The Lobbying Disclosure Act of 1995, as amended (LDA), is a federal lobbying statute administered by Congress that applies to legislative and executive branch contacts. The LDA does not apply to state or local lobbying. The LDA requires registration and then disclosure of certain lobbying activities, including the issues lobbied, individual lobbyists, and lobbying costs. LDA violations are subject to fines of up to $200,000 per violation and, in some cases, up to 5 years in prison. The LDA is a companion statute to the Foreign Agents Registration Act of 1938, as amended (FARA).
Under the LDA, a "lobbyist" is an individual who, for compensation, makes more than one "lobbying contact" and spends 20% or more of his or her time during a quarter on federal "lobbying activities." "Lobbyist," "lobbying contact," and "lobbying activities" are defined in the statute. Lobbying expenses are costs incurred in connection with lobbying activities. If an individual meets the definition of a lobbyist and the individual's employer has lobbying income or expenses that exceed a de minimis amount, the individual's employer must register under the LDA and list the individual as a lobbyist on the registration and subsequent LDA reports (if they continue to lobby), or terminate the lobbyist. Organizations employing in-house lobbyists submit one registration while lobbying firms submit a separate registration for each lobbying client.

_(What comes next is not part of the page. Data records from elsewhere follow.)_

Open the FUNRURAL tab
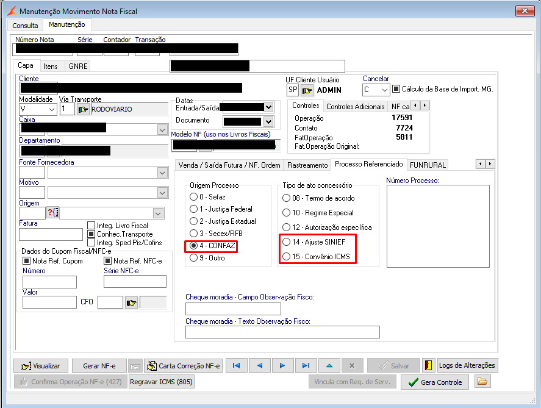 [x=428, y=165]
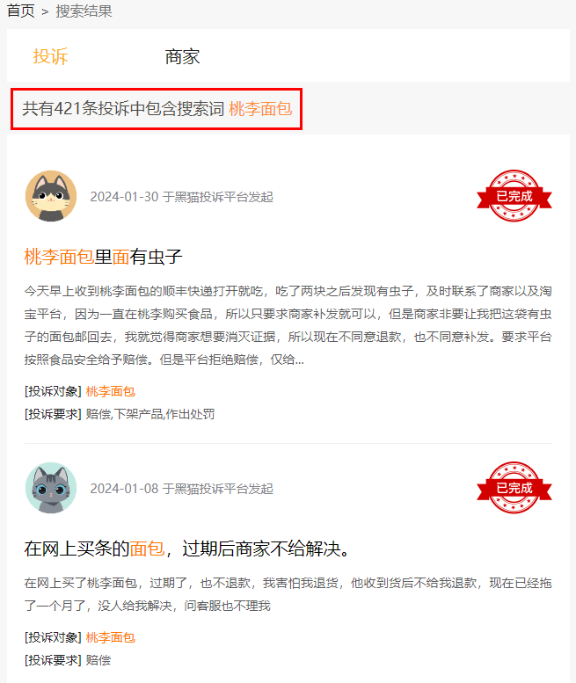Viewport: 576px width, 683px height.
Task: Click 赔偿,下架产品,作出处罚 complaint demand text
Action: pyautogui.click(x=149, y=414)
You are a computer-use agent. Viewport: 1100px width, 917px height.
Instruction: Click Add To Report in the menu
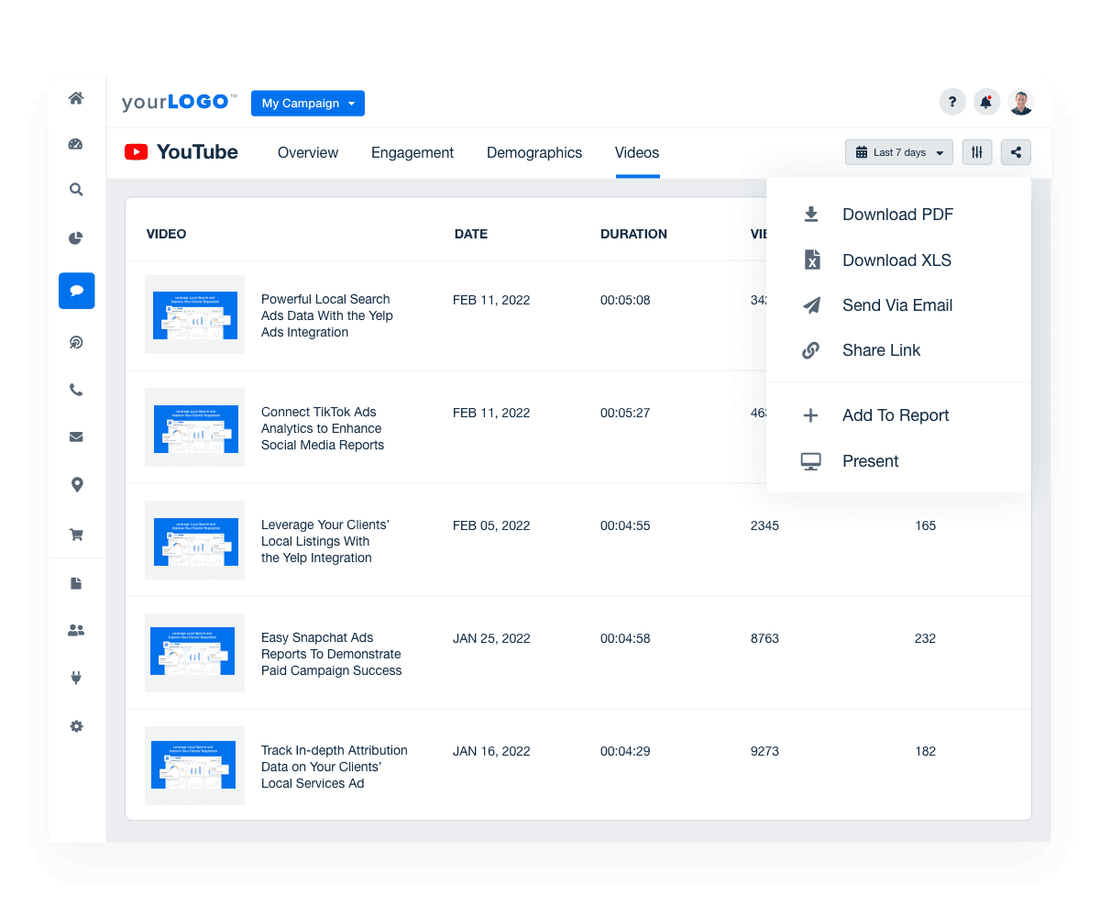click(x=895, y=415)
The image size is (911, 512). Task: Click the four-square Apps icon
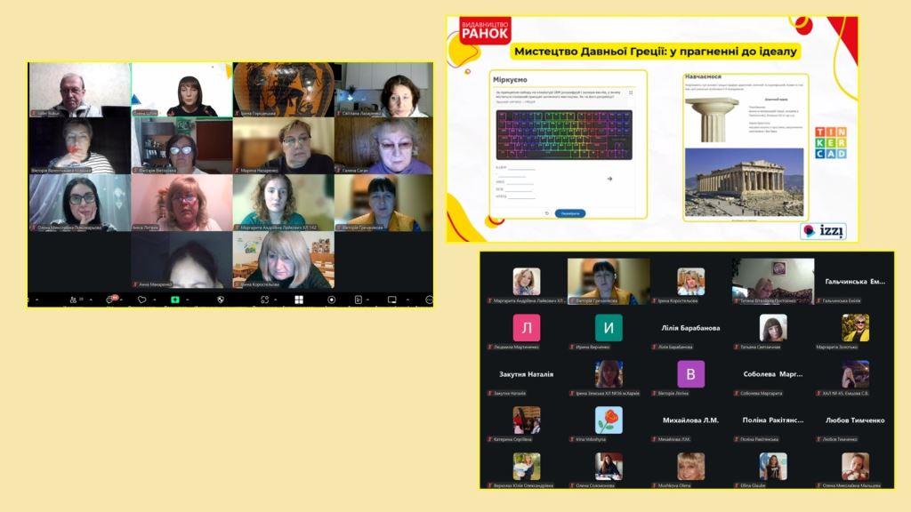(299, 300)
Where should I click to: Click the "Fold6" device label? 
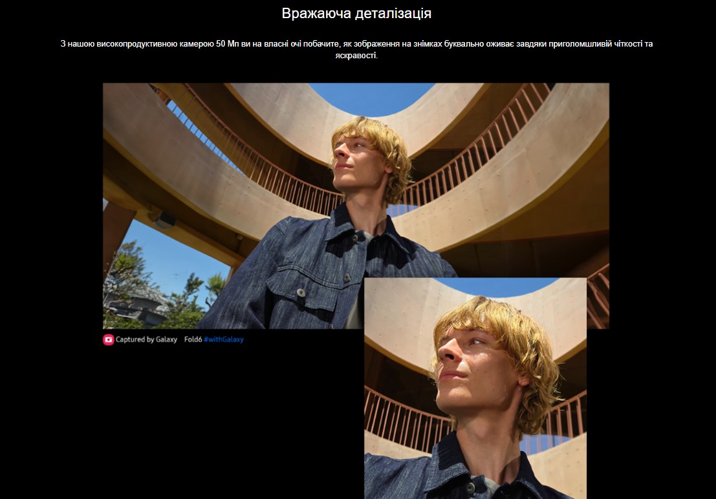[193, 340]
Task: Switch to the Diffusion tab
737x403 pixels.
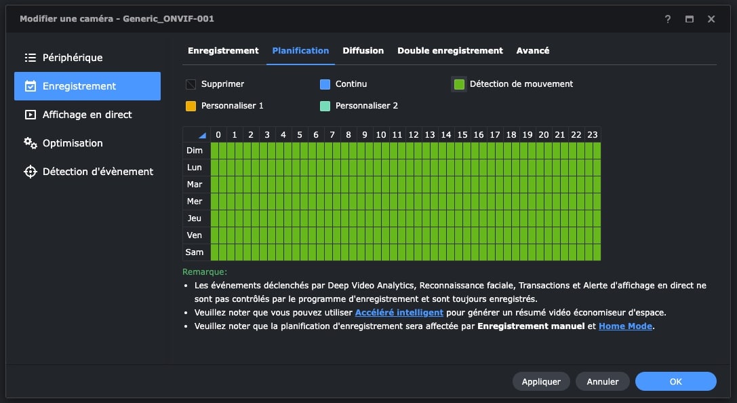Action: tap(363, 51)
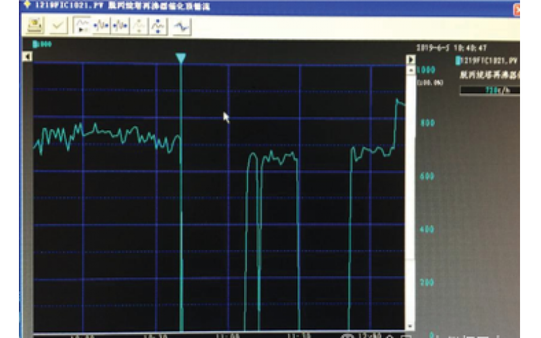Click the checkmark acknowledge toolbar button
The width and height of the screenshot is (541, 338).
click(59, 26)
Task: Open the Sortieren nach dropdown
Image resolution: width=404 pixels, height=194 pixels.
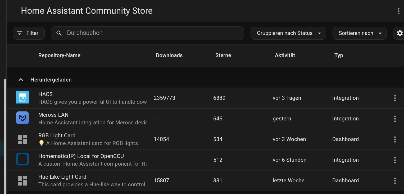Action: [x=359, y=33]
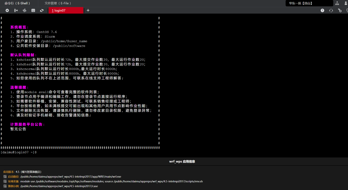Click the refresh/reconnect icon in toolbar
This screenshot has height=190, width=348.
tap(42, 10)
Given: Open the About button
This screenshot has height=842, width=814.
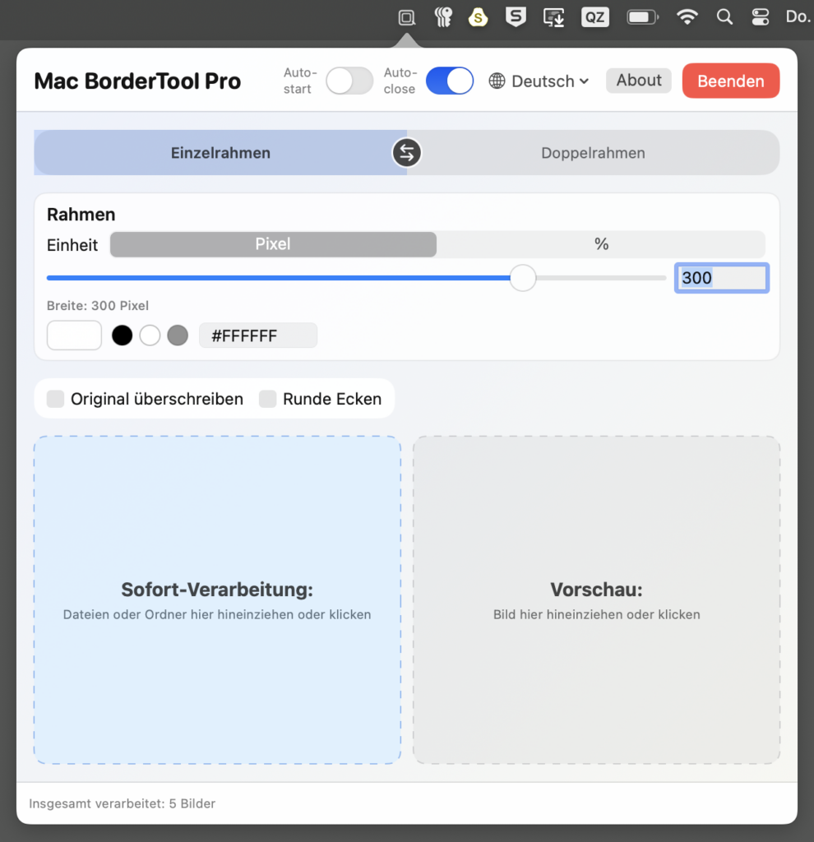Looking at the screenshot, I should [x=639, y=81].
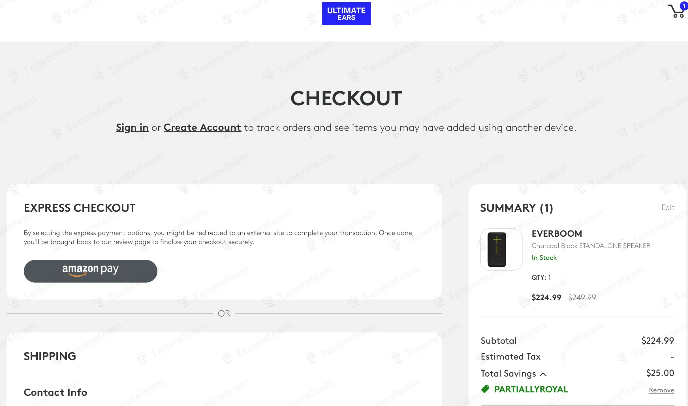Click the Shipping section heading

[50, 356]
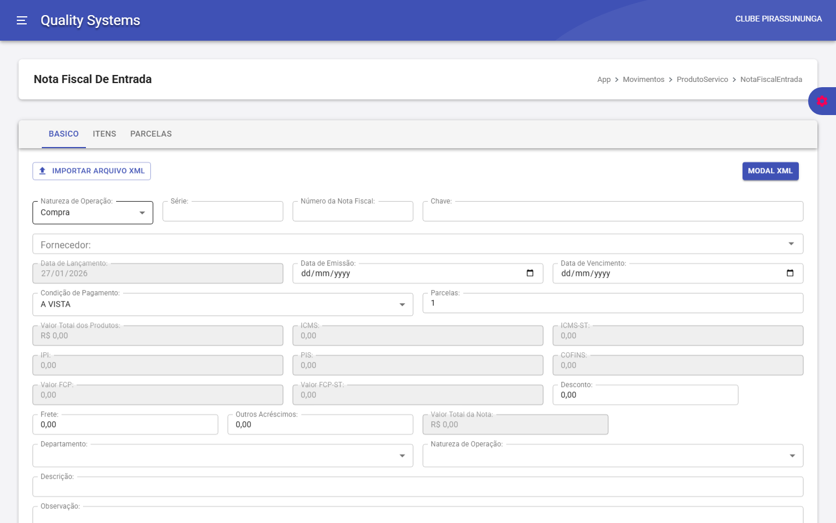The height and width of the screenshot is (523, 836).
Task: Open Movimentos breadcrumb link
Action: [x=643, y=80]
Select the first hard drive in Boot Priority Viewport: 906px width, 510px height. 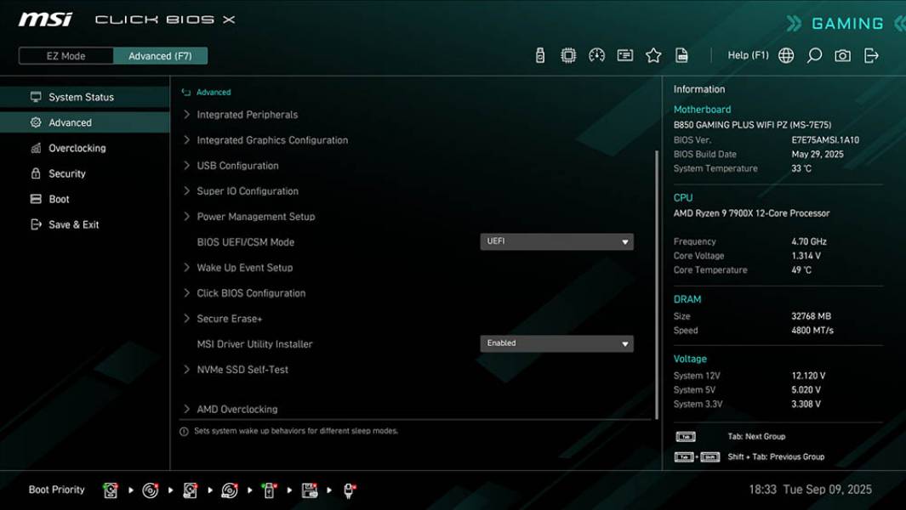click(x=111, y=490)
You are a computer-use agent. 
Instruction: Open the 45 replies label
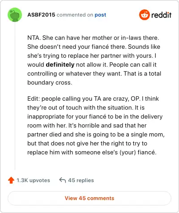[81, 180]
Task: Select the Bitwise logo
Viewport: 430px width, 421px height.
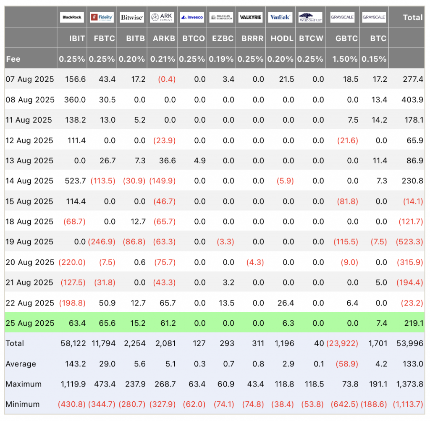Action: pos(132,17)
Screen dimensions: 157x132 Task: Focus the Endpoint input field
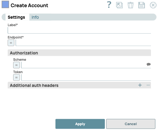click(x=83, y=43)
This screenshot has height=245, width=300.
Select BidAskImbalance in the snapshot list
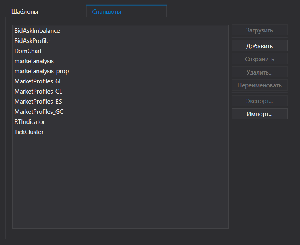coord(37,31)
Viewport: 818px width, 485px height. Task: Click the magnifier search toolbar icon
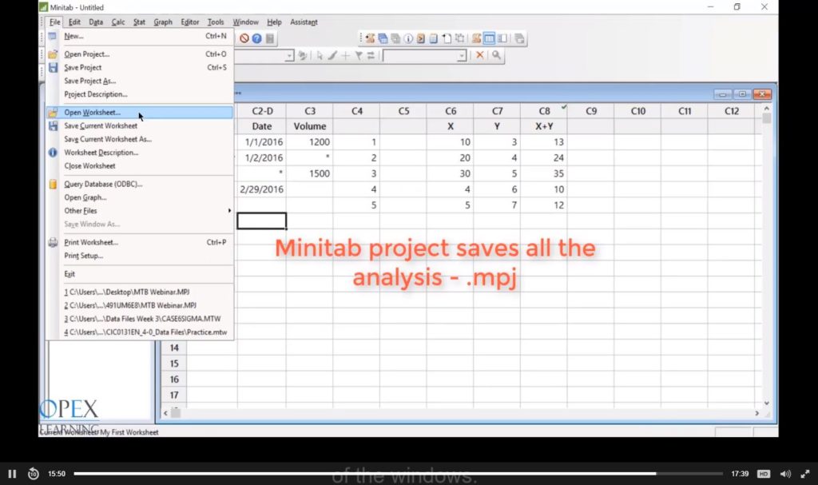(497, 54)
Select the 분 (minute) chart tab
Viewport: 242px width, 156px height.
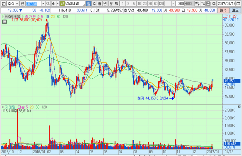coord(111,3)
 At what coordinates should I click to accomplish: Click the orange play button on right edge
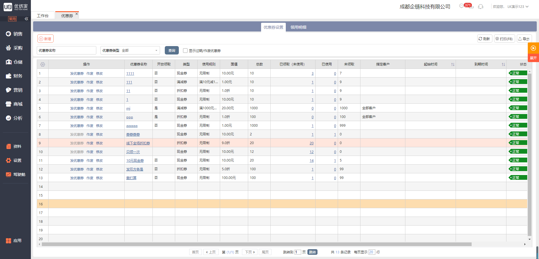tap(533, 48)
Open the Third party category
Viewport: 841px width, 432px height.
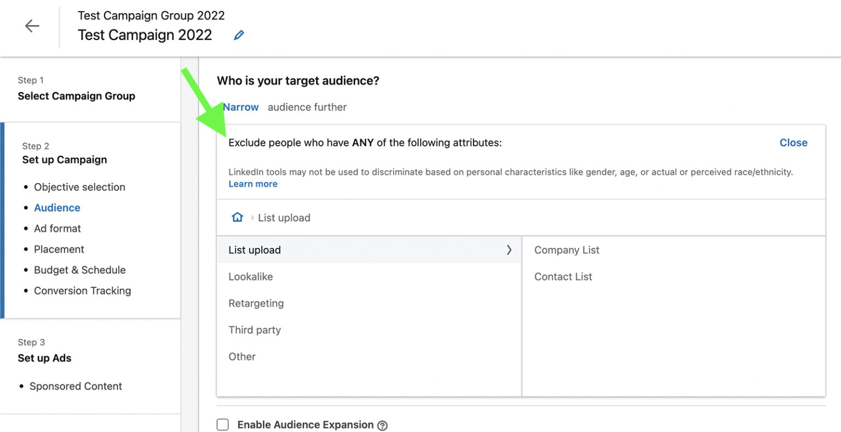(255, 329)
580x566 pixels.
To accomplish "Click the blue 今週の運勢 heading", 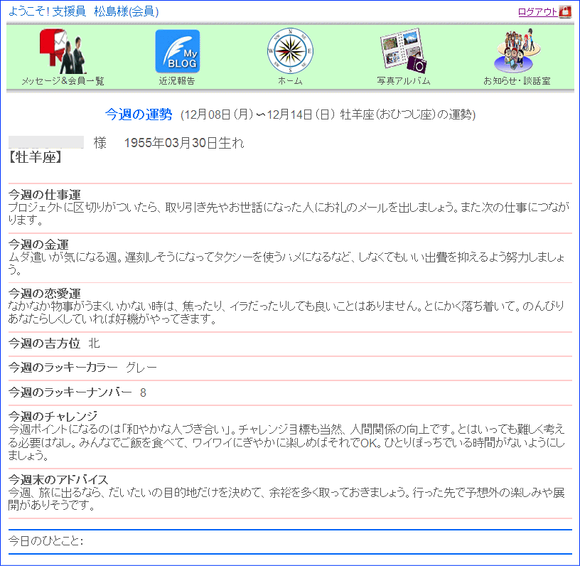I will pyautogui.click(x=139, y=114).
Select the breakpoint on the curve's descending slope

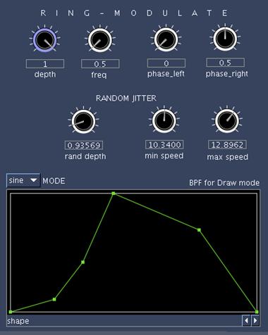click(x=199, y=230)
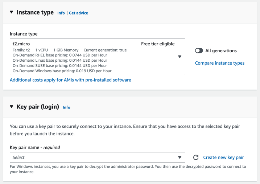The height and width of the screenshot is (184, 260).
Task: Click the Select placeholder in key pair field
Action: coord(18,158)
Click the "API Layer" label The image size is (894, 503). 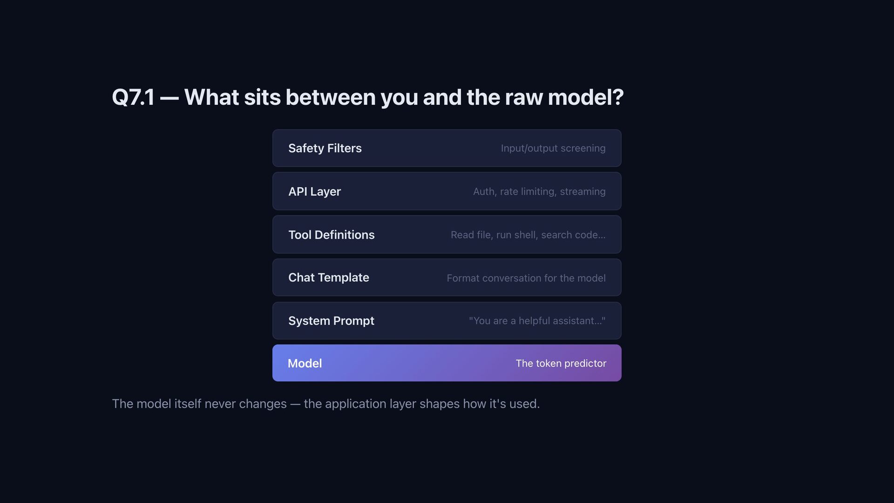(314, 191)
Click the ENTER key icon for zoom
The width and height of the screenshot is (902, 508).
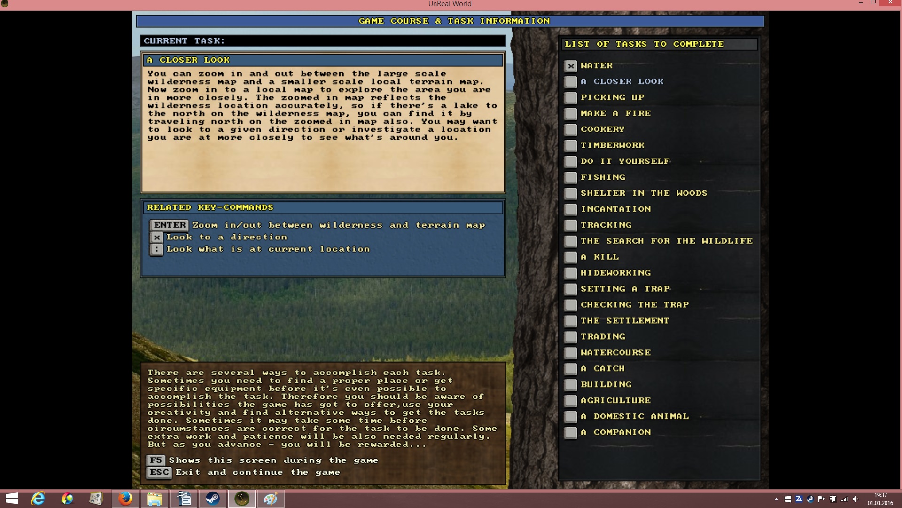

LDA registrations and quarterly reports are submitted by registered entities (i.e., employers) and not individual lobbyists (unless the lobbyist is a sole practitioner). LDA semi-annual reports and certifications are submitted by both registered entities and individual lobbyists. LDA registration must occur, using Form LD-1, within 45 days of an individual making more than one lobbying contact or being hired to make more than one lobbying contact - whichever comes first. Quarterly reports of lobbying activity must be filed, using Form LD-2, within 20 days after the end of the quarterly period. Semiannual political contribution reports and House and Senate gift and travel rule certifications must be filed, using Form LD-203, within 30 days after the end of the semiannual period. All LDA reports must be filed unless and until a termination report is filed.
The Clerk of the House and Secretary of the Senate administer the LDA and the U.S. Attorney for the District of Columbia enforces the LDA. To date, the Secretary of the Senate has referred a total of 14,352 LDA violations to the U.S. Attorney for the District of Columbia since 1995 and the House Office of Congressional Ethics (OCE) referred one LDA matter during 2014. The Government Accountability Office (GAO) has conducted an annual audit of LDA filings since 2007. In August of 2015, the U.S. Attorney's Office announced a settlement with a lobbying firm that includes a $125,000 fine for missing LDA reports. This case is the latest example of stepped up civil enforcement of the LDA. In February of 2015, the U.S. Attorney's Office entered into a settlement with a lobbyist that includes a $30,000 fine for missing LDA filings. December of 2013, the U.S. Attorney's Office secured a default judgment of $200,000 for LDA violations. Prior to securing this judgment, the U.S. Attorney's Office entered into negotiated settlements three times — twice in 2012 for $50,000 and $30,000 and once in 2011 for $45,000.